• _Requirement_: Copy out everything from the line containing "Click Get it" down to the line containing "Looking at the", both of those lines included, character for character.

(Rows showing where targets appear)
━━━━━━━━━━━━━━━━━━━━━━━━━━━━━━
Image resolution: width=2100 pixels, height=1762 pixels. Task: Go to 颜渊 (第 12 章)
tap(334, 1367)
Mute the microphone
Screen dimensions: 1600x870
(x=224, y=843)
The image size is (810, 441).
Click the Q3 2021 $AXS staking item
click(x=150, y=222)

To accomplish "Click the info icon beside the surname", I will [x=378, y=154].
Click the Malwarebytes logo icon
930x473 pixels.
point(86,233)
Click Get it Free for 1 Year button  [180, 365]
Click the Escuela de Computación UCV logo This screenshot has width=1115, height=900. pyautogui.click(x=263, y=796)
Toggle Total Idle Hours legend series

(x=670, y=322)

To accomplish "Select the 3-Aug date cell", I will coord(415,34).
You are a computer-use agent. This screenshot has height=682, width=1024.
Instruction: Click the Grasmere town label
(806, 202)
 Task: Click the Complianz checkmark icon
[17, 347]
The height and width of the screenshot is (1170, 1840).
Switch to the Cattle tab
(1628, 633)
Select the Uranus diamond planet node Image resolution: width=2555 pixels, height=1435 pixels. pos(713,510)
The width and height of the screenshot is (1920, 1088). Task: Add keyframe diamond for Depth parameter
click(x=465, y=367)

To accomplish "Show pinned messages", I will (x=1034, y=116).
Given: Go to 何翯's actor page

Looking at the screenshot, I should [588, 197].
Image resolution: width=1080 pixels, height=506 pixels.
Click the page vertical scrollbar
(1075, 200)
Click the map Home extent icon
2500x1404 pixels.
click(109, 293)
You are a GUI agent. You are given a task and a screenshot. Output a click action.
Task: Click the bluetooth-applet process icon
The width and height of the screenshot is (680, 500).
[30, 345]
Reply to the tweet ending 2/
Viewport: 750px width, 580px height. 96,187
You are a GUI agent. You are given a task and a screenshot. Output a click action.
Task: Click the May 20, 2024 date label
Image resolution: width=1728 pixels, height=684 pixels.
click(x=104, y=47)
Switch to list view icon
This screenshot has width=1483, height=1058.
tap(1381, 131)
━━━━━━━━━━━━━━━━━━━━━━━━━━━━━━
• _Expected answer_:
Click Get it Free for 1 Year button  [180, 365]
Click the Escuela de Computación UCV logo This screenshot has width=1115, height=900. pyautogui.click(x=263, y=796)
Toggle Total Idle Hours legend series

(x=670, y=322)

To accomplish "Select the 3-Aug date cell", I will coord(415,34).
You are a computer-use agent. This screenshot has height=682, width=1024.
Instruction: Click the Grasmere town label
(806, 202)
 Task: Click the Complianz checkmark icon
[17, 347]
The height and width of the screenshot is (1170, 1840).
Switch to the Cattle tab
(1628, 633)
Select the Uranus diamond planet node Image resolution: width=2555 pixels, height=1435 pixels. pos(713,510)
The width and height of the screenshot is (1920, 1088). Task: Add keyframe diamond for Depth parameter
click(x=465, y=367)

To accomplish "Show pinned messages", I will (x=1034, y=116).
Given: Go to 何翯's actor page

Looking at the screenshot, I should [588, 197].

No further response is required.